Q: Can you give an estimate of the time /hours you have spent in ‘developing’ the tools you have shown : ie in writing the Power Tools /testing /tweaking them to be ready etc
A: Because we had to start almost from scratch, it did take many hours and it has taken a year to get to this point. However, this system had very ambitious targets. If you just wanted BIA data, you could do that in a week or two.
Q: How do you integrate with the operational automation processes which are intended to recover your minimum viable line of business services. Your IT teams will have run-books to recover servers, storage and security based on legacy automation tools from several vendors.
A: This is not something we currently cover past looking at what fallback, continuity or backup each software or hardware has but this could be something added in the future.
Q: Do you plan to publish the Power templates to a collaboration platform eg Gitlab?
A: We have not yet put anything up on Github but we will be looking into this in the future.
Q: Would you be able to share the basics of the construction of the document covered in the presentation?
A: For additional assistance, there are good tutorials available on Youtube which should how these can be set up in 15 minutes.
Q: Has the system’s resilience been tested?
A: The system is carried under whatever your SLA is with Office 365. One way to ensure data is not lost is to automate sending out the information to your own data server and keeping hard copies so nothing is lost if there is a Microsoft outage. People should talk to their own IT service continuity managers.
Q; Have you reviewed and canvassed staff on how many are happier doing what you do now than previously and has it been positively received?

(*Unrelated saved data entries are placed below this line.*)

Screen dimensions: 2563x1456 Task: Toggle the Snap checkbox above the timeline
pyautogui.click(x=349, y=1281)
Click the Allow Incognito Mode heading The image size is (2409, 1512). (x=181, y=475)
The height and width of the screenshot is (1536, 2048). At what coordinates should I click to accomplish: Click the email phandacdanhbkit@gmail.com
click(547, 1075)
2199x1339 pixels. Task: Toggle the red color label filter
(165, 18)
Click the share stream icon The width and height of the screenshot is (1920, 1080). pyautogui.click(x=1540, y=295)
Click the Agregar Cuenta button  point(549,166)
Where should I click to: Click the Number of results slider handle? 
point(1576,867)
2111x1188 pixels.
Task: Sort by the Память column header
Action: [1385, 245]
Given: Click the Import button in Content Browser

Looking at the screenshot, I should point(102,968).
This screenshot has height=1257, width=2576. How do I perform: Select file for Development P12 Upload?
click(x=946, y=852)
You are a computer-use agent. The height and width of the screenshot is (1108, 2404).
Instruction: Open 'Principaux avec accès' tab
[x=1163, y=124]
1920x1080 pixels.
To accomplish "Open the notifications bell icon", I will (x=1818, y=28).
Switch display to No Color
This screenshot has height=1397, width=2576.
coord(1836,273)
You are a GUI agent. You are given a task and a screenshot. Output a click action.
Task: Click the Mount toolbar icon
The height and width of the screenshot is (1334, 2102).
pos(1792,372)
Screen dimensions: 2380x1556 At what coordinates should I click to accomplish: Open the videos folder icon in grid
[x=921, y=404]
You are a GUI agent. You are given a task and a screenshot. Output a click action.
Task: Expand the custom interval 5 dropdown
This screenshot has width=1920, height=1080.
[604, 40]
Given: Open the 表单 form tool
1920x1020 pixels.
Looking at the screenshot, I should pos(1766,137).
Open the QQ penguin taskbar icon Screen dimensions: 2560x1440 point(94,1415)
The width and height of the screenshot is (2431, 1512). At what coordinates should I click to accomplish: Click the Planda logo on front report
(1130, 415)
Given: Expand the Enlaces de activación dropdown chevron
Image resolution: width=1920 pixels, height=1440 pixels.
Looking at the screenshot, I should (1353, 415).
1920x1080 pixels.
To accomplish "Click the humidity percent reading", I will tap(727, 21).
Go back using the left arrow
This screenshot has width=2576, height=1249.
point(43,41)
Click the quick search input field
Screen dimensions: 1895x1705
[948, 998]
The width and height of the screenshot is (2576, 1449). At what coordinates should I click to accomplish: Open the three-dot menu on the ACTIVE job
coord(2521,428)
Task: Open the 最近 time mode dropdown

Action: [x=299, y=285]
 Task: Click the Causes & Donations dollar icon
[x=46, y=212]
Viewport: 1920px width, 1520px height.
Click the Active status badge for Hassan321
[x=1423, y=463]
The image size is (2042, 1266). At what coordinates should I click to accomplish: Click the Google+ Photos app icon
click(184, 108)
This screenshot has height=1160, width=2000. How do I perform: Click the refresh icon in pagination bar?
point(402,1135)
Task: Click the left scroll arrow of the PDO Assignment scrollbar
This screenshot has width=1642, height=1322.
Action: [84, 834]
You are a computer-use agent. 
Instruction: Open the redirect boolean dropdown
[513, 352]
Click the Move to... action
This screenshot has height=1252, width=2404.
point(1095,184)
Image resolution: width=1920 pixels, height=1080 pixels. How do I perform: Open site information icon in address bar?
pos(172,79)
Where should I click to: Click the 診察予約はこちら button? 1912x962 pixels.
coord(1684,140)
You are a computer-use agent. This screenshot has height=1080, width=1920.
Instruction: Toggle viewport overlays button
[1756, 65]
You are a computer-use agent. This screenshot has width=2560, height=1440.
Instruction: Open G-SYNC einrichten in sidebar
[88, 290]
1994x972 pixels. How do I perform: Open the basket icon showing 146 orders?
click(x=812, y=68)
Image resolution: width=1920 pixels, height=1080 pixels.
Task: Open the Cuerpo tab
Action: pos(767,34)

A: Yes, we had people testing it and we were asking if was it user friendly, did it get to the right insights and impacts etc. We get really positive responses – people value that I’m not chasing them to fill in plan templates. They fill in once and I can come back with specific questions.
Q: How much data manipulation have you had to do in the background to make it work?
A: Not much, if you get Power BI set up, it does it for you. As long as you have that right in Power BI, if you do it once, it continues to do it for you.
Q: Do you do audits and who does them?
A: We have internal auditors who audit all of our information and we are looking to do our own audit and validation as well.